Ce qui se dessinait depuis déjà quelques années c’est donc concrétisé, alors que la différence factice entre l’aile libérale du PS et l’aile libérale des Républicains se rejoignent sous la direction d’Emmanuel Macron. Mais en arrachant ainsi la faction libérale du parti des Républicains, Macron aura aussi ouvert la porte à Marine Le Pen pour s’emparer de l’électorat et des membres LR qui éprouvent une certaine aversion à l’égard de l’Union européenne et de la mondialisation et qui se retrouvaient de plus en plus mal à l’aise au sein d’un parti de centre droit de plus en plus libéral et qui se gauchissait graduellement sur les questions sociétales depuis près de 30 ans.

Du même coup, Macron aura sonné le glas du PS, cinq ans après la conquête de la présidence par François Hollande, et ce en grande partie grâce au vide philosophique qui a caractérisé le quinquennat de ce dernier, sans compter un manque de stature qui l’empêcha d’incarner les fonctions présidentielles de quelque façon que ce soit.

Si l’histoire a retenu que François Mitterrand avait tué le Parti communiste pour être en mesure de finalement s’emparer de la présidence en 1981, elle retiendra peut-être que François Hollande et Emmanuel Macron auront sabordé le PS pour garder leur programme pro-européen et pro-mondialisation au pouvoir.

À droite, la véritable victoire de Marine Le Pen ne se trouvait donc pas dans une victoire aux élections présidentielles de 2017. L’héritière du FN savait bien qu’une telle victoire était impossible. Par contre, disloquer LR, l’axe traditionnel du pouvoir à droite, pour devenir ensuite la référence et donc le futur parti du pouvoir à droite pour les élections présidentielles de 2022, cela relevait du possible et cela semble être maintenant devenu une réalité.

On se rappellera que la droite à l’époque de Jacques Chirac avait refusé une alliance avec le Front national de Jean-Marie Le Pen, ce qui aurait pu avoir pour effet d’agréger à l’UMP l’électorat de ce dernier, qui n’était que marginal à l’époque, et possiblement de mettre fin au FN en tant que parti distinct. Aujourd’hui les rôles s’inversent, le parti de droite minoritaire est désormais constitué des héritiers de Chirac et le parti de droite majoritaire est celui de la fille de Jean-Marie Le Pen. Malgré les querelles familiales des Le Pen, Marine aura vengé son père.

Cette campagne aura par contre révélé également les lacunes et faiblesses de Marine Le Pen.
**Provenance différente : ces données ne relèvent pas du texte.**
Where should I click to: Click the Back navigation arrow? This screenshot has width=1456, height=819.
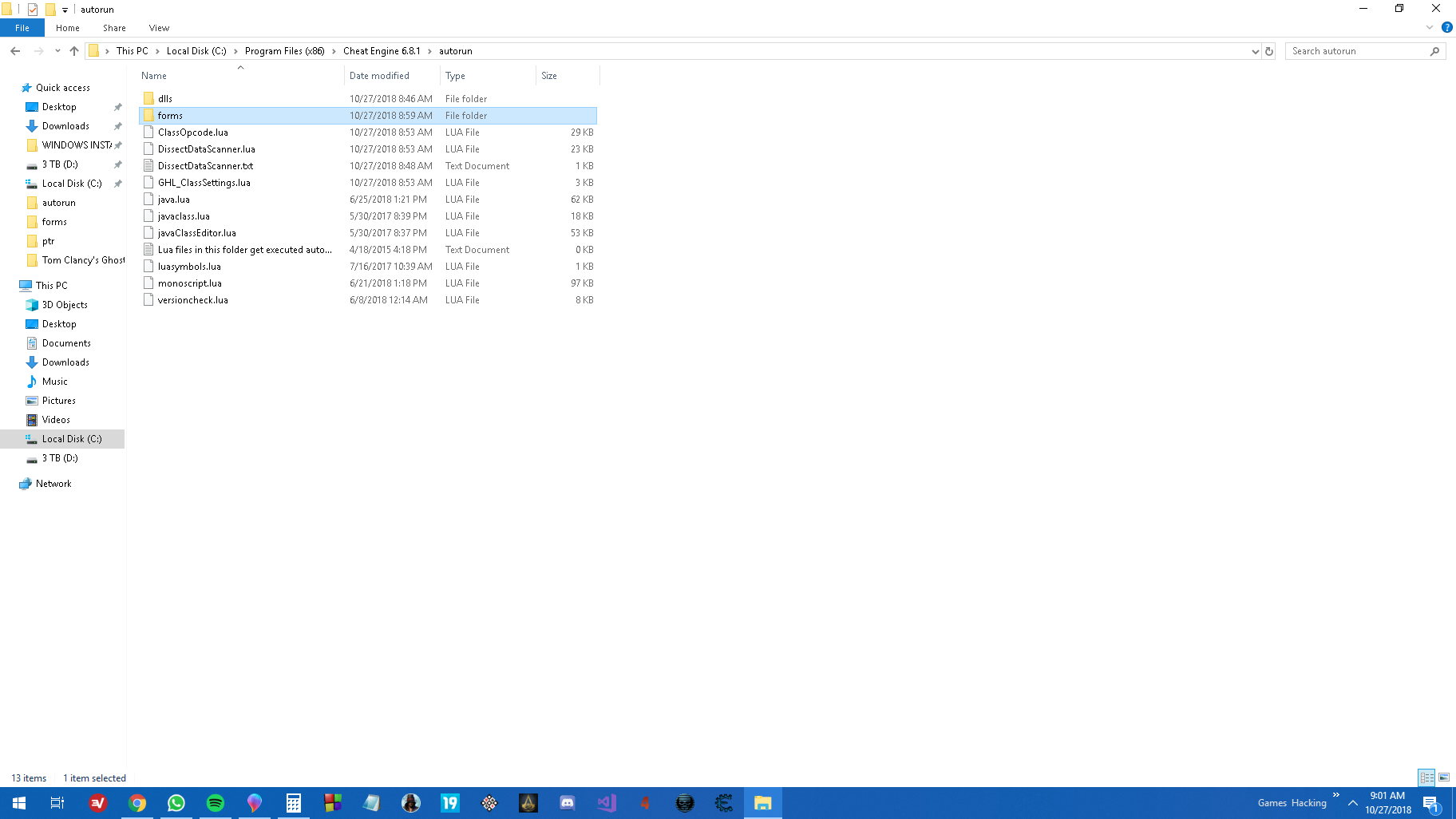click(x=15, y=51)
Dans un contexte de guerre civile de basse intensité, de ressentiment sans précédent envers les élites mondialisées, devant un Président impuissant, un État incapable et incompétent et une crise migratoire qui aurait dû propulser les résultats du Front national bien au-delà des 35%, elle n’a pas su se présenter devant ses propres supporteurs comme une alternative plausible, encore moins devant les Français dans leur ensemble.

Incapable de véritablement réunir une base électorale proportionnelle au contexte qui était tout à son avantage, Marine Le Pen a également démontré son manque d’étoffe, de maitrise des nuances du discours politique et son incapacité à réellement incarner les plus hautes fonctions. Sa performance digne d’une bataille de cours d’école lors du débat d’entre-deux-tours aura cruellement révélé qu’elle ne sera jamais celle qui portera ce nouveau pacte de droite au pouvoir. Voilà sa plus grande défaite.

Emmanuel Macron sera donc Président pour les cinq prochaines années. Si le FN n’éclate pas comme les bisbilles internes en fin de campagne semblaient en présager au moins la possibilité, qui sait, l’absorption des droites par une mutation « patriotique » du FN et la montée à la tête du FN d’une candidate, après un retrait stratégique, comme Marion Maréchal-Le Pen qui est plus affinée philosophiquement, plus jeunes, plus éloquente et même plus conservatrice que sa tante, pourrait bien mener cette droite reconstituée au seuil de la victoire présidentielle en 2022. 2017 sera donc peut-être la défaite qui préparera la victoire d’une Le Pen, simplement ça ne sera pas Marine.